Step-by-step explanation:
To determine whether it is more profitable to receive $1000 each month for 10 years or a lump sum of $182,000 at the end of 10 years, with an 8% interest compounded monthly, we need to calculate the future value of the monthly payments and compare it to the lump sum amount offered at the end of the 10-year period.
For the monthly payments, we use the formula for the future value of an annuity:
FV = P * ((1 + r)^n - 1) / r
Where P is the monthly payment, r is the monthly interest rate (8% per year / 12 months = 0.08/12), and n is the total number of payments (10 years * 12 months = 120).
Plugging in the values:
FV = 1000 * ((1 + 0.08/12)^120 - 1) / (0.08/12)
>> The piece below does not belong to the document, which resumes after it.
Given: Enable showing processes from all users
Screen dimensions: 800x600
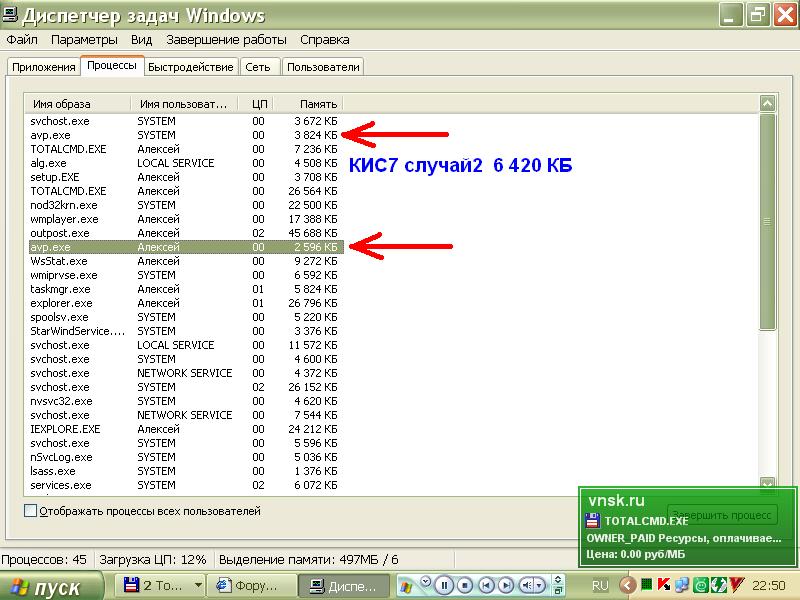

FV ≈ 1000 * ((1 + 0.00666667)^120 - 1) / 0.00666667
After calculation, the future value for the monthly payments is approximately $183,946.84.
Comparing the future value of the monthly payments to the lump sum:
$183,946.84 (monthly payments) > $182,000 (lump sum)
Therefore, option A, receiving $1000 each month, is more profitable than receiving a lump sum of $182,000 at the end of 10 years, assuming an 8% interest rate compounded monthly.